Em 1918, já por sua conta, Henrique Azevedo transfere a “Azorean House” para o edifício vizinho do lado norte, mantém o mesmo ramo de negócio e, como era desportista, muda-lhe o nome para “Café Sport”; escolhe novo mobiliário e decoração com motivos náuticos (com destaque para a famosa águia americana como símbolo) e, por influência dos ingleses ligados às Companhias dos Cabos Telegráficos, aposta, com sucesso, na venda de gin tónico.



 E, dando um salto temporal, é altura de falar do pai de José Henrique – José Azevedo (1925-2005), figura incontornável. Menino e moço nos anos 30 do século passado, ele ajudava o pai no café, executando vários serviços, desde o transporte de munições para os navios, passando pelo trabalho na Cantina, que fornecia víveres aos barcos de passagem. Com o tempo, o miúdo foi melhorando o seu domínio da língua inglesa. Um inglês, oficial chefe dos serviços de munições e manutenção do navio Lusitania II, estacionado no porto da Horta, engraçou com José Azevedo, então com 18 anos de idade. Achando-o parecido com o filho que tinha ausente, passou a chamá-lo pelo nome dele, “Peter”, argumentando que assim pensaria ter o filho a seu lado. Dos ingleses para os portugueses, o nome “Peter” passou tão rápida como indelevelmente e de tal forma suplantou o nome de batismo de José Azevedo. Estava encontrada a marca registada daquele que viria a ser um dos mais carismáticos e emblemáticos cafés do mundo.

Sempre com o pai por perto, José Azevedo dedica-se a tempo inteiro ao café e reforça a prestação de serviços aos navios que aportam à Horta. A partir dos anos 60 surge um novo tipo de visitantes: os tripulantes das embarcações de recreio (“os aventureiros”). Para além do convívio e da tertúlia, o “Peter” torna-se agência de informações, posta-restante e espaço de câmbios. Por este café têm passado os skippers mais celebrados de todo o mundo, incluindo o cantor belga Jacques Brel, que ali cantou no dia 19 de Setembro de 1974. Hoje, a comunidade iatista internacional considera o “Peter” como um dos melhores bares do mundo para receber velejadores.

Com a morte de José Azevedo, o seu filho José Henrique Gonçalves Azevedo que, desde muito novo, vinha ajudando o pai, mantém a tradição familiar e toma as rédeas do café.
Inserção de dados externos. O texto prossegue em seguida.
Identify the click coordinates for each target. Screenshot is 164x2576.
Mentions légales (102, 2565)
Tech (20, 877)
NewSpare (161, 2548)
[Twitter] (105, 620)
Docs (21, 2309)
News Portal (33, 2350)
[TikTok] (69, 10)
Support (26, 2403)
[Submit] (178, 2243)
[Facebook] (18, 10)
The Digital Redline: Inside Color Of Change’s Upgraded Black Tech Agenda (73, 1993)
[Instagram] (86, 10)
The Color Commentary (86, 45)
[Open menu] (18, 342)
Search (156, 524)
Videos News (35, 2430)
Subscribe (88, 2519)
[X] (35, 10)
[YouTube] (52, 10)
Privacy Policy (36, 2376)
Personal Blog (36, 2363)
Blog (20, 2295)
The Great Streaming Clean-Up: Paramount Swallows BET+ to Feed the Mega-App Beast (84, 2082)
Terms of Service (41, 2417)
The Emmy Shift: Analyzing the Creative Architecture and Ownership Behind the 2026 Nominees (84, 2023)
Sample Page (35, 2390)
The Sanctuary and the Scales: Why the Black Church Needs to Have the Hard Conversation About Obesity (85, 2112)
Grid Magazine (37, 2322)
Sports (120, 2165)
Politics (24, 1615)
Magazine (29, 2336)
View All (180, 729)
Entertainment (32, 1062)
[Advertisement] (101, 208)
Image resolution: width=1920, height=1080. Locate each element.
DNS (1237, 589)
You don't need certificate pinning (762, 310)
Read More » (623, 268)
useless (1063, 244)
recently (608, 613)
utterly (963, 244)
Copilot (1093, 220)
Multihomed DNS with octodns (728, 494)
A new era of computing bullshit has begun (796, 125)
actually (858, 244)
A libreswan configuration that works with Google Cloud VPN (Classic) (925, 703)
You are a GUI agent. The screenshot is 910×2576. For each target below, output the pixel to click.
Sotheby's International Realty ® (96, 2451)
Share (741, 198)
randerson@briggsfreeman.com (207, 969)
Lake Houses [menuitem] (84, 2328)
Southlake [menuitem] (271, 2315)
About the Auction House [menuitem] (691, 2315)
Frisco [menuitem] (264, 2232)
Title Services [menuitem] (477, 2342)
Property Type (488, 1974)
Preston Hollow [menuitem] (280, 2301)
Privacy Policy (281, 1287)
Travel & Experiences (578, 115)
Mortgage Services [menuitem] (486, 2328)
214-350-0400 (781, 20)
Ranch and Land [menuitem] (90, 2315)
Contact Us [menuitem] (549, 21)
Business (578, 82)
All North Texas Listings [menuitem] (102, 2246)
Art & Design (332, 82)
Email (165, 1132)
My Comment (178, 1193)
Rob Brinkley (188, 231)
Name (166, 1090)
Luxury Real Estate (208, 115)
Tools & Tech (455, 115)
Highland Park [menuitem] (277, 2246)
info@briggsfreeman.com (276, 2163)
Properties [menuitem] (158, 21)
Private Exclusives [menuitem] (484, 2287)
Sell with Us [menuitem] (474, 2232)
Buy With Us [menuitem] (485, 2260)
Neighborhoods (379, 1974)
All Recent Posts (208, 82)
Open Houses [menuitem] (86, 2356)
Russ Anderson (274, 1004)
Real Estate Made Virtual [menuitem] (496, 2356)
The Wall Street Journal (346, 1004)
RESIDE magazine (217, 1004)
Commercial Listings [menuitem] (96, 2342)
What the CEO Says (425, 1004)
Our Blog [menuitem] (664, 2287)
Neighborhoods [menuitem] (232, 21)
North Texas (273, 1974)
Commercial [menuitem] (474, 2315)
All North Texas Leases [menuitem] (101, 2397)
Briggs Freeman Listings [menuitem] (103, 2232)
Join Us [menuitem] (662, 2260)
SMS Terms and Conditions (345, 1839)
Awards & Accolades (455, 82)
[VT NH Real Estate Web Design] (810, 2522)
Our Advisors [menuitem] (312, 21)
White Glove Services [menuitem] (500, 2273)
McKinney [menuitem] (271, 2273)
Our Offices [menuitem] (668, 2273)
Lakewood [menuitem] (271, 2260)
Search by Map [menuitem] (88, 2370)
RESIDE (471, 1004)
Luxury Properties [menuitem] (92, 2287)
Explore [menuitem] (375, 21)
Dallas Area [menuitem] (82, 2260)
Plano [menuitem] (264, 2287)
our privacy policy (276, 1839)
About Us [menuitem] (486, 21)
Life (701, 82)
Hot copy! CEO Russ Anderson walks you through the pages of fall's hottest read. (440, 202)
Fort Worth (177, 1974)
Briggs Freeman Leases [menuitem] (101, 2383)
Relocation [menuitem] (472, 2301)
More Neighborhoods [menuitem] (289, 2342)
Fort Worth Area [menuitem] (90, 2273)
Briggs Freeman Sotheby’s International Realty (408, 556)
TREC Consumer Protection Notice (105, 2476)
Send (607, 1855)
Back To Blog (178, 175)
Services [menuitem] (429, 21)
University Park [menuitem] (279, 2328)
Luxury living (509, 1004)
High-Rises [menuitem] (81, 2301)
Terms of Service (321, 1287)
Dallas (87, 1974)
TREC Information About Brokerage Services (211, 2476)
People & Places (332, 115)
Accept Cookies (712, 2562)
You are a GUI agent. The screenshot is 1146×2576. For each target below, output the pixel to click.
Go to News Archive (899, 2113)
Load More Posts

Nas últimas décadas, ele alargou e expandiu a marca “Peter” para outras localidades, dando ao negócio um cunho moderno e empresarial. Foi em grande parte devido ao seu empenho que nasceu, em 1986, o Museu de Scrimshaw (que guarda valiosíssimo espólio de artefactos em dente e osso de baleia), bem como a Loja Peter, contígua ao Café, e a Base Peter Zee. E isto sem falar no Triatlo Peter Café Sport e no incremento que tem vindo a dar à observação de cetáceos. O que para ele, e para todos nós, continua a ser um mistério é a razão que terá levado Henrique Ávila Azevedo a inaugurar o Café Sport a 25 de dezembro de 1918, em pleno dia de Natal…    

Uma coisa é certa: o Peter Café Sport, que desde 2018 integra a Associação Europeia de Cafés Históricos, continua a ser sinónimo de acolhimento, repouso, hospitalidade e convívio. E, mais do que um café, é hoje uma instituição de renome internacional. Há quem espere por nós assim é a prova disso mesmo.